UAFS adds to students’ options on class grades
The University of Arkansas at Fort Smith is changing its grading policy to give students a pass/withdrawal option after seeing their course grades for spring classes, Chancellor Terisa Riley announced Wednesday.
The policy change is aimed at helping students “not to feel penalized by this shift to remote, online learning,” Riley said in an email to the campus.
UAFS, like other colleges in the state, has shifted to online-only classes in response to the covid-19 outbreak.
The University of Arkansas at Little Rock and John Brown University, a private Christian college in Siloam Springs, also have changed grading policies to generally expand options for students this spring, though the policies vary by school.
UAFS students will wait until after final grades have been posted for the spring semester before making their decisions.
Students will have three choices. They can keep their grade in a course, designate a passing grade to “Passing” so it does not affect their gradepoint average, or withdraw from a course. A “Passing” grade will count toward degree completion, but withdrawing from a course means the class will not count toward a degree.

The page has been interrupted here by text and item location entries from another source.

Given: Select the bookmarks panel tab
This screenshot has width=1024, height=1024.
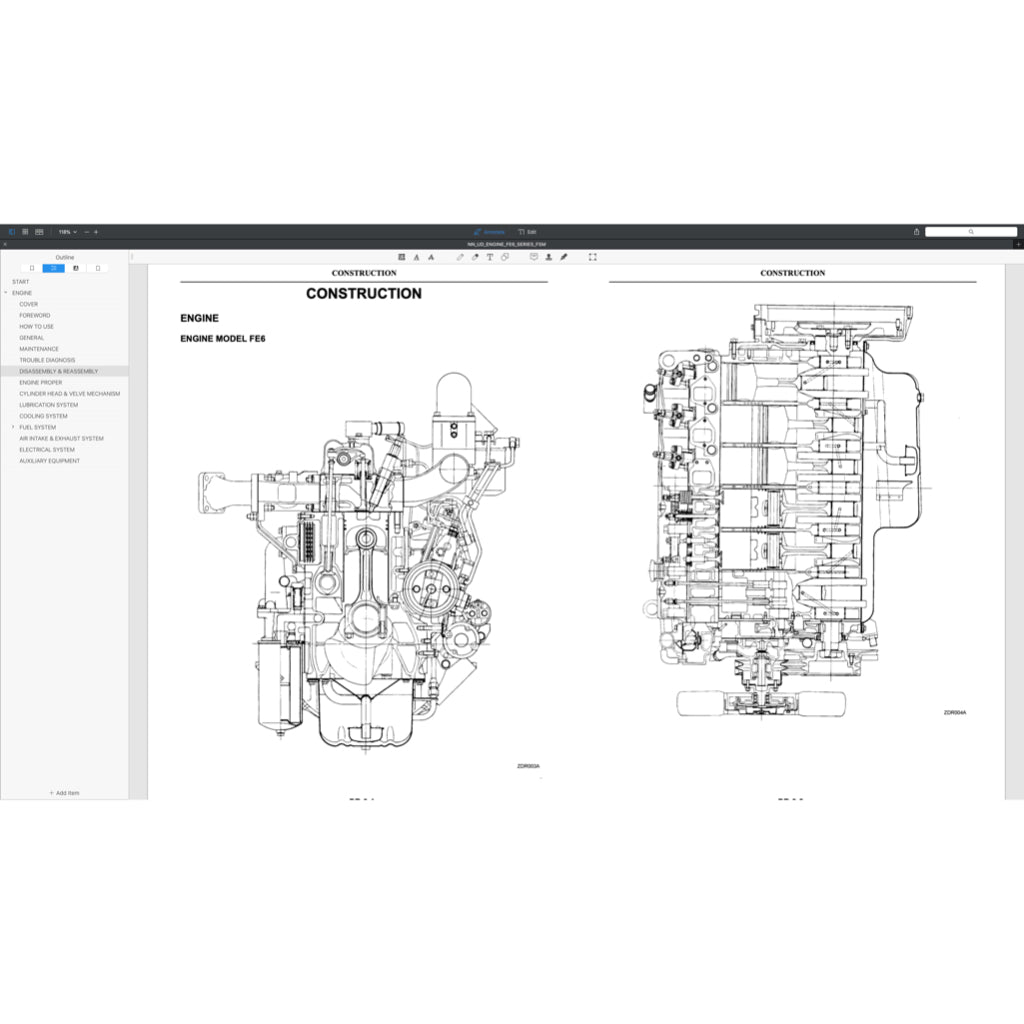Looking at the screenshot, I should click(76, 267).
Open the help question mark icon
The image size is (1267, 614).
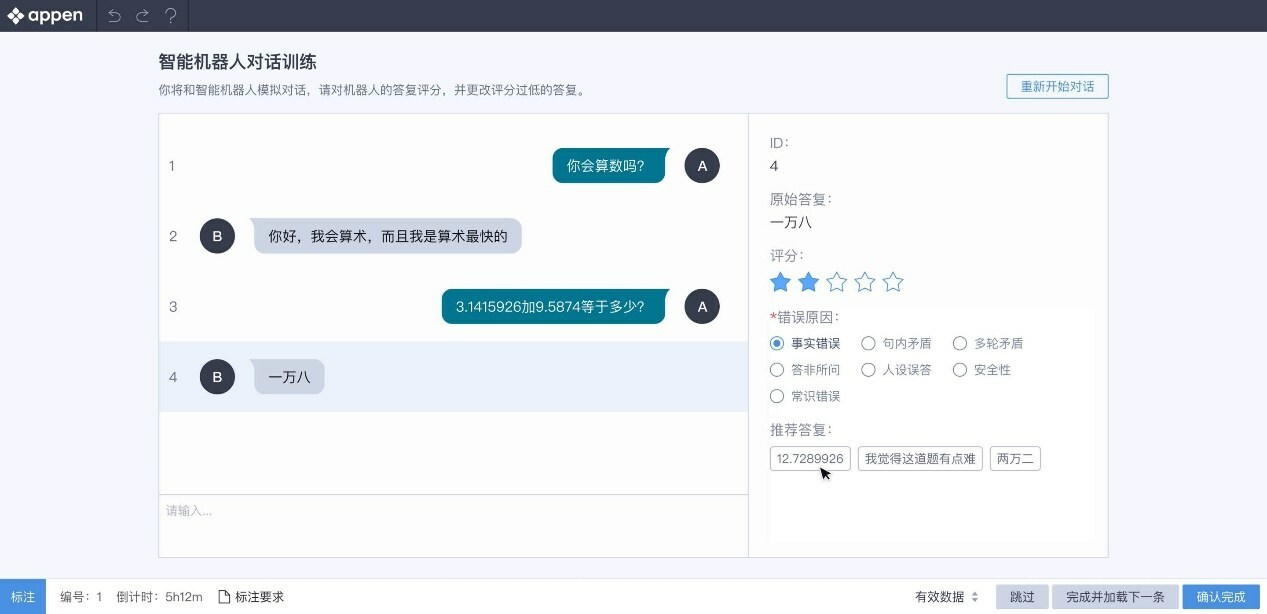[x=171, y=16]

The spring semester ends May 8, and students have until June 5 to make their choices.
The policy change is “an effort to prevent potentially negative, educational outcomes for students,” Riley said.
Students with questions about how the grade options might affect financial aid or scholarships should contact the university’s financial aid office, the email states. But Riley also referred to federal legislation known as the Coronavirus Aid, Relief, and Economic Security Act, stating that “the CARE Act provides guidance which allows us to be very liberal with the calculation of Satisfactory Academic Progress as a direct result of implications from COVID-19.”
Among other large public universities, the University of Central Arkansas has said it will not expand the offering of pass/fail grades this spring.
At the University of Arkansas, Fayetteville, the state’s largest public university, faculty recommendations “are currently being considered regarding potential changes to the university’s spring grading policy,” spokesman John Post said in an email Wednesday.